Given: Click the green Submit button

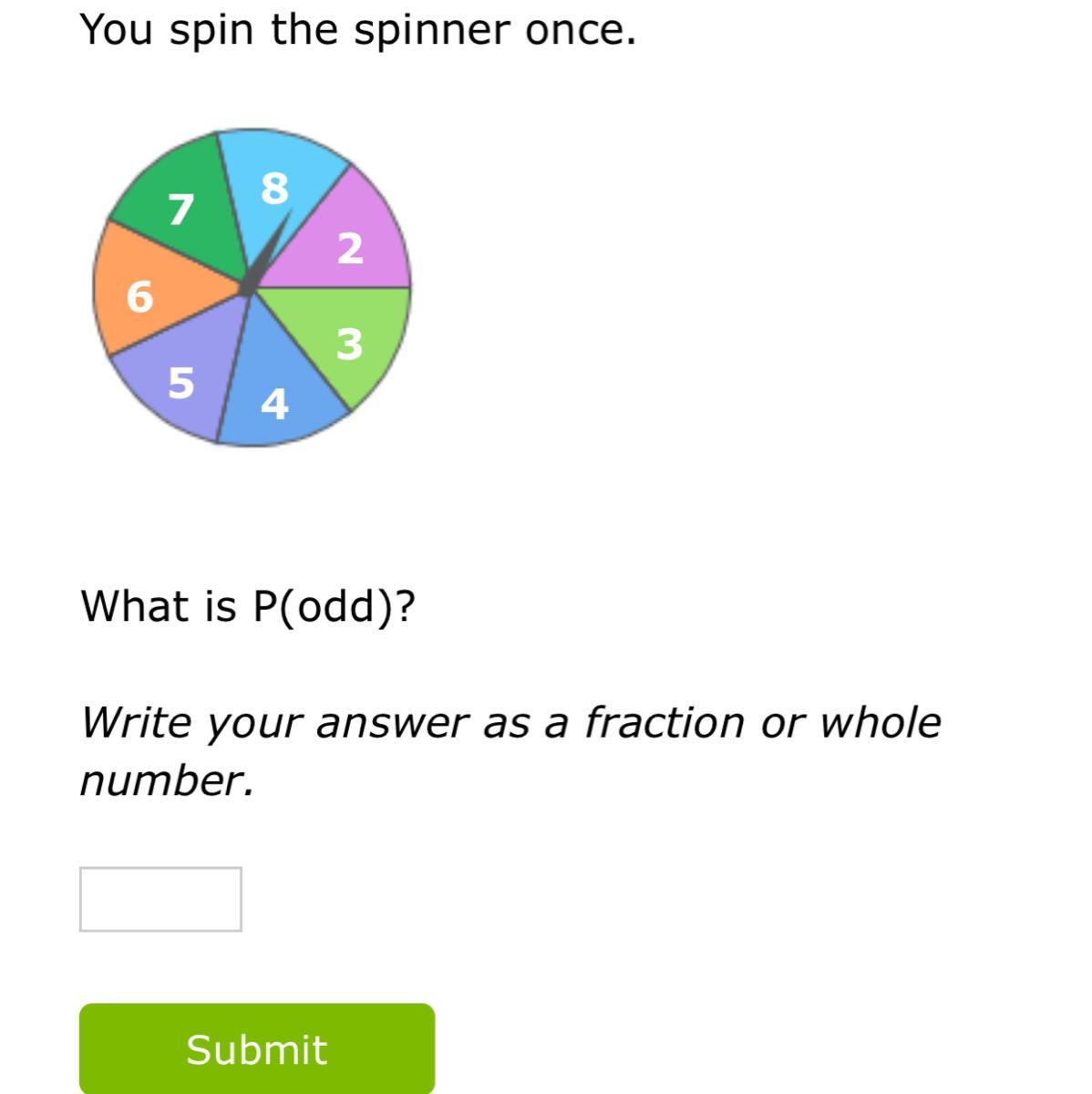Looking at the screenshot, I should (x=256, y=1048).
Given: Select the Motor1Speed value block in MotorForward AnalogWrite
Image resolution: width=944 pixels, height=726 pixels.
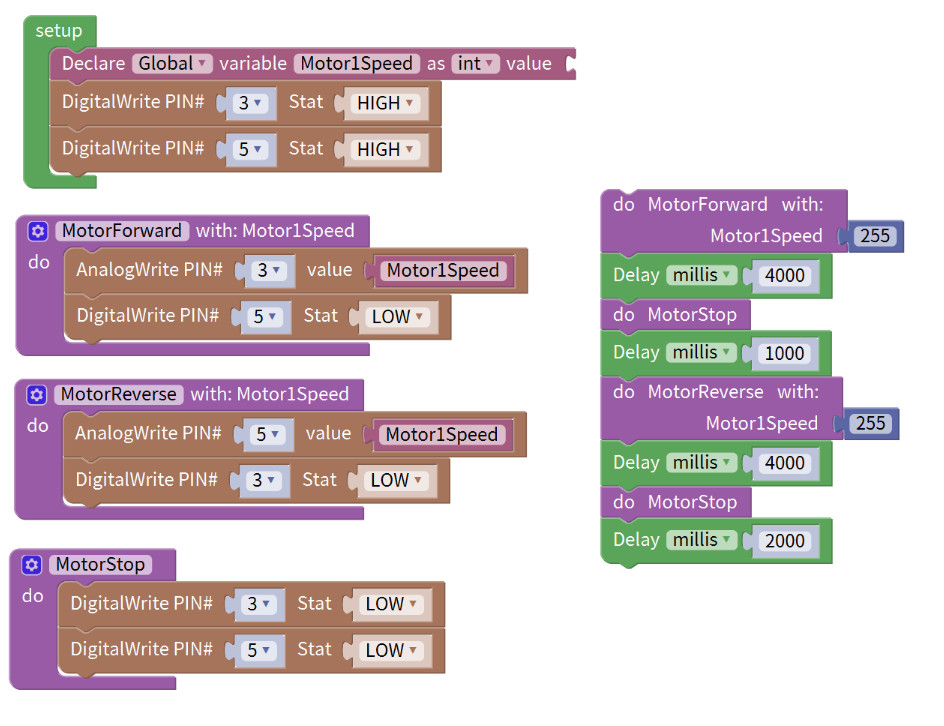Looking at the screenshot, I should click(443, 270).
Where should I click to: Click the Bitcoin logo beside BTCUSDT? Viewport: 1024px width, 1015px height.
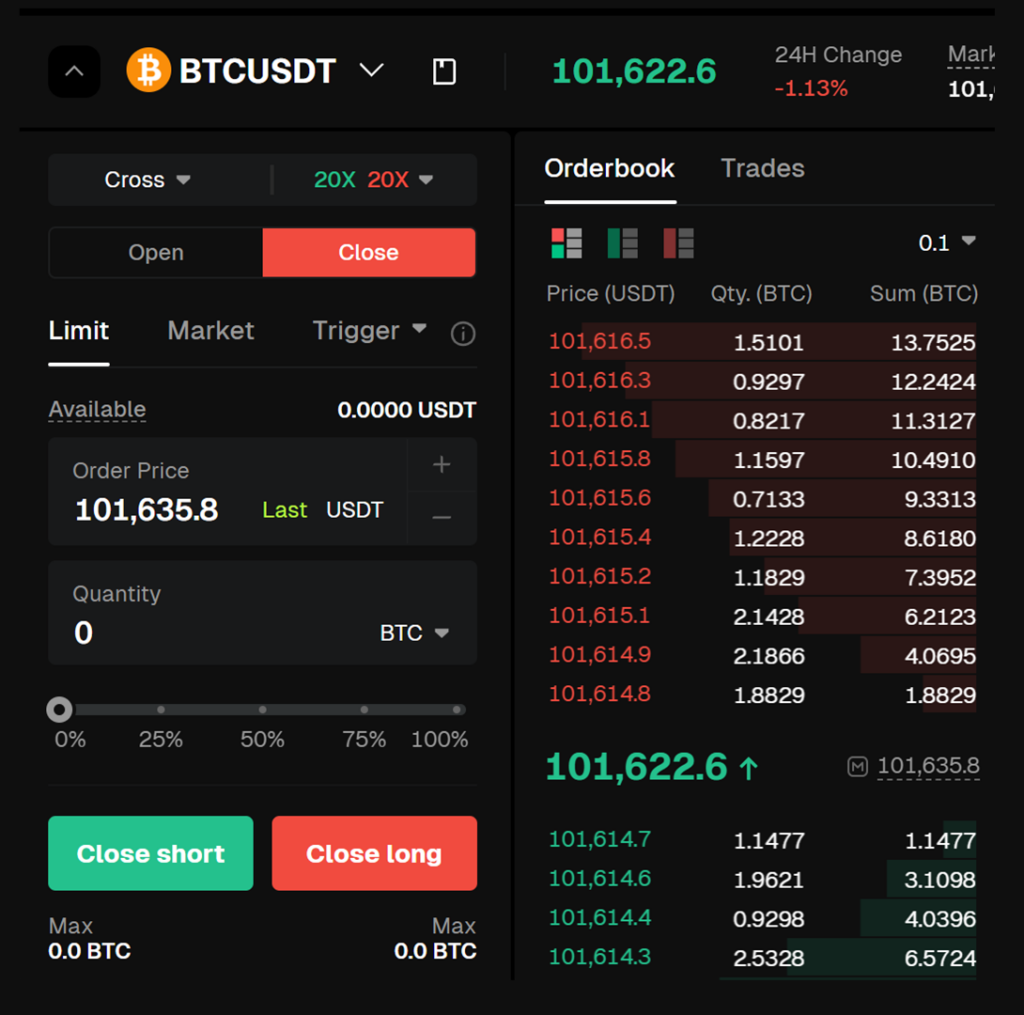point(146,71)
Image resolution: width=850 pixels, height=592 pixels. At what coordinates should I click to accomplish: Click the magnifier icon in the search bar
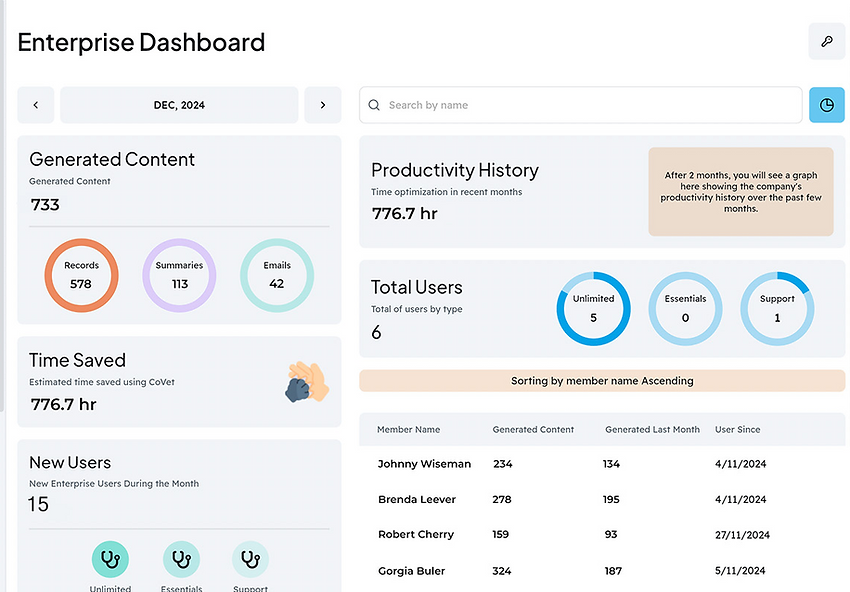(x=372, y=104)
▬▬▬▬▬▬▬▬▬▬
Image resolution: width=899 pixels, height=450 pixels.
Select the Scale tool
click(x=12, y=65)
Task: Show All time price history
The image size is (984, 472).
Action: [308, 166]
▬▬▬▬▬▬▬▬▬▬
:: PROBLEM TO SOLVE ::
Repeat the lines of the listing word for word, starting with the line containing "Task: Show All time price history" and going on through the line containing "Action: [308, 166]".

:: TASK SOLUTION ::
Task: Show All time price history
The image size is (984, 472).
Action: [308, 166]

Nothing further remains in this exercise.